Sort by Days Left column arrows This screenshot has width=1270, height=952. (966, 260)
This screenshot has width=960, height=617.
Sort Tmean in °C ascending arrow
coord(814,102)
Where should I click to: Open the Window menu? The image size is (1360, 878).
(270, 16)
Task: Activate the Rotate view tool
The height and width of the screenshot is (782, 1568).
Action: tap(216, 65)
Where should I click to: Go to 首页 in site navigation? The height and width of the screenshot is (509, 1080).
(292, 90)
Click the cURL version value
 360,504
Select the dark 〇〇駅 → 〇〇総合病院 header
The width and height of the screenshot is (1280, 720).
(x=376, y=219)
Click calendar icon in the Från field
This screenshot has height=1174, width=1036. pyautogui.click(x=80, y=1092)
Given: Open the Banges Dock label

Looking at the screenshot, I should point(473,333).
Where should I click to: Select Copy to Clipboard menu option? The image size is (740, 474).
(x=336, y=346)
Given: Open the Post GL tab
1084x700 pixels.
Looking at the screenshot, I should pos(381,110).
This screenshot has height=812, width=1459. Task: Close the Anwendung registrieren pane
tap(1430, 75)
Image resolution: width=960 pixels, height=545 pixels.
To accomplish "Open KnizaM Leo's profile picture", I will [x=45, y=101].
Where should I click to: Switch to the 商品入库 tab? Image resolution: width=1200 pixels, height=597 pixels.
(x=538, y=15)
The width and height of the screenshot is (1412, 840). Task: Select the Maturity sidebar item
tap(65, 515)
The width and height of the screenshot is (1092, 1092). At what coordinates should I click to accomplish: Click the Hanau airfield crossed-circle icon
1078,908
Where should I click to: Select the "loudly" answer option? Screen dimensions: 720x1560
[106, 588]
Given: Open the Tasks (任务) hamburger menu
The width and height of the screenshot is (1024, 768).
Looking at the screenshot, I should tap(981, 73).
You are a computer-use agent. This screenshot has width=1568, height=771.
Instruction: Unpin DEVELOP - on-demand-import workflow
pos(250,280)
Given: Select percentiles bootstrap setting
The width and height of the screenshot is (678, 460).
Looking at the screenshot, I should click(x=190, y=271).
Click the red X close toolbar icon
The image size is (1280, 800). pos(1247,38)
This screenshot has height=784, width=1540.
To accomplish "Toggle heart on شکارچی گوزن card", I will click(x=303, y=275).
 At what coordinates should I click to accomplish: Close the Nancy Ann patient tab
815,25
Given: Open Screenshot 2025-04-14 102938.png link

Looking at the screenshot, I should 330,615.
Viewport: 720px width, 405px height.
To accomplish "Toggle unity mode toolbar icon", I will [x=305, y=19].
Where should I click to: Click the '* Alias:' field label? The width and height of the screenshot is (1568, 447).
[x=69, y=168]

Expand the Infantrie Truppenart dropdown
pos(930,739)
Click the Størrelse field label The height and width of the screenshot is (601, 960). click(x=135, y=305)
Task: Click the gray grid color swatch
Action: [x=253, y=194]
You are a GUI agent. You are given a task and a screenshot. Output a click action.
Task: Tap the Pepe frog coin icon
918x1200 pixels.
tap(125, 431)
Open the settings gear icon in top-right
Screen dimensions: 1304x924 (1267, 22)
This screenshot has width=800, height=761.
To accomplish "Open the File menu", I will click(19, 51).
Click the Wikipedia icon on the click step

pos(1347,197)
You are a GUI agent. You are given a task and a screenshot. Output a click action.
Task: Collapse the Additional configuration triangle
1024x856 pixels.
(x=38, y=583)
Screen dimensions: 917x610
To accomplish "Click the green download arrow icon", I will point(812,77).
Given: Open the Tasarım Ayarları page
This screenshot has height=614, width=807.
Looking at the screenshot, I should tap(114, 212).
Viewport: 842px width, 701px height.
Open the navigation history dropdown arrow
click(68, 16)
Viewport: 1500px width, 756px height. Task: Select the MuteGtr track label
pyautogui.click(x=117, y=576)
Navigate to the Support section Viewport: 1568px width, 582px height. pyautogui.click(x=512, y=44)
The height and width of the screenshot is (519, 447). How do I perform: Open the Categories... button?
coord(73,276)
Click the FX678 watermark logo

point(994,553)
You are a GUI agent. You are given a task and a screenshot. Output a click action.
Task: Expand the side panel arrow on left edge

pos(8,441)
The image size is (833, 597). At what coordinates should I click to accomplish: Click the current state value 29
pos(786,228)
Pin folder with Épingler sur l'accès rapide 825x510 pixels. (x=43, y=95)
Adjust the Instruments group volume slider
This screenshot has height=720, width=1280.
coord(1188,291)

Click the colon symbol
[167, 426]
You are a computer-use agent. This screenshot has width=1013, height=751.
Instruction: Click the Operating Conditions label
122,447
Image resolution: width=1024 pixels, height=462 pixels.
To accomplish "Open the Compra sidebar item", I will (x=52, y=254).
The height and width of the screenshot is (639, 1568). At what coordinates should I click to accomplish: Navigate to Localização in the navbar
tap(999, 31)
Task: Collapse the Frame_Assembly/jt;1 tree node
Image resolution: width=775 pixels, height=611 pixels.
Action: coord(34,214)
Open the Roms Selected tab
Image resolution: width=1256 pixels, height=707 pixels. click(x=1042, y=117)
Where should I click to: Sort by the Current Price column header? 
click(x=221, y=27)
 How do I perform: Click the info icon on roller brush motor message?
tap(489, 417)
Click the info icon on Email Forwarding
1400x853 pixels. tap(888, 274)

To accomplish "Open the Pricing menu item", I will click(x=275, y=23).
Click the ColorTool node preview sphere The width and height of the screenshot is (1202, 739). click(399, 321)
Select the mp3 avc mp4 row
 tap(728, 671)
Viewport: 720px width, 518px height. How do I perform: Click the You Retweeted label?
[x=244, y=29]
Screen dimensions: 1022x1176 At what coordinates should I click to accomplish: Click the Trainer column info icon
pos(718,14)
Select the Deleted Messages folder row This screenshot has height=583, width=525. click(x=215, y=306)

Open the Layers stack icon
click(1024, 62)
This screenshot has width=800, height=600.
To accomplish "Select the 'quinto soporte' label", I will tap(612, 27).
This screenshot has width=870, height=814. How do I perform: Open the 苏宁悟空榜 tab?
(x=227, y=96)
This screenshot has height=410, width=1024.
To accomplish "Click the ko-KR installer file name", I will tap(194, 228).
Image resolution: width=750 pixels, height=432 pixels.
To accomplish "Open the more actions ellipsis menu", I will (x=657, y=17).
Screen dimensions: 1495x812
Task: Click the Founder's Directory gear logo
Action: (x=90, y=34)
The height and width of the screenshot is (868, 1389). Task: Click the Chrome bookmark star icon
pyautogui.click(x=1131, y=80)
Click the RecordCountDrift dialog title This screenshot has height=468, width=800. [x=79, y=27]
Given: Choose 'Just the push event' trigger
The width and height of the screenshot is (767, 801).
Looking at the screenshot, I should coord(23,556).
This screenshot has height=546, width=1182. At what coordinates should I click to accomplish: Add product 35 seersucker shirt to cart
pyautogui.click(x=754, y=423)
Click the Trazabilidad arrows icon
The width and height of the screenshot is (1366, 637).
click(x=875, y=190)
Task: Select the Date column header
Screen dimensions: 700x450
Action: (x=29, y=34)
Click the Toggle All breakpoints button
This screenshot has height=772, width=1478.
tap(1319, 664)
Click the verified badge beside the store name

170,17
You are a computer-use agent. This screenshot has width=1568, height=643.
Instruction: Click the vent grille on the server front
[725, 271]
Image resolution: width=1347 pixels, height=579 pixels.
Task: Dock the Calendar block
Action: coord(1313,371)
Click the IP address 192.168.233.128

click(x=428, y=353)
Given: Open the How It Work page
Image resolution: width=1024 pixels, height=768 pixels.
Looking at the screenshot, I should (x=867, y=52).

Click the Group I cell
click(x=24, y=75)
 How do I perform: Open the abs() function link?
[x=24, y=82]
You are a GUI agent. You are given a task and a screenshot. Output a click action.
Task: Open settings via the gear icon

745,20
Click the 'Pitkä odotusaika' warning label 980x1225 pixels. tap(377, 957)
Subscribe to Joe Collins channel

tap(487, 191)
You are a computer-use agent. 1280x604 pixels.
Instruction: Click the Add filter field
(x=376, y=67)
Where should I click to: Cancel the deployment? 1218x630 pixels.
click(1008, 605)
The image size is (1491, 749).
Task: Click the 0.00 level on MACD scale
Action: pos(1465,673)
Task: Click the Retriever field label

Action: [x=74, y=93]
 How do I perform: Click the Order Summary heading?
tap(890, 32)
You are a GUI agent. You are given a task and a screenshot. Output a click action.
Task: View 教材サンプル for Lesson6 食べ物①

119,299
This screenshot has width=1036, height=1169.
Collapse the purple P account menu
___
Prompt: From the records above, pull out every line containing the word "Toggle".

Written answer:
To accomplish "Toggle heart on شکارچی گوزن card", I will click(x=303, y=275).
To accomplish "Toggle unity mode toolbar icon", I will [x=305, y=19].
Click the Toggle All breakpoints button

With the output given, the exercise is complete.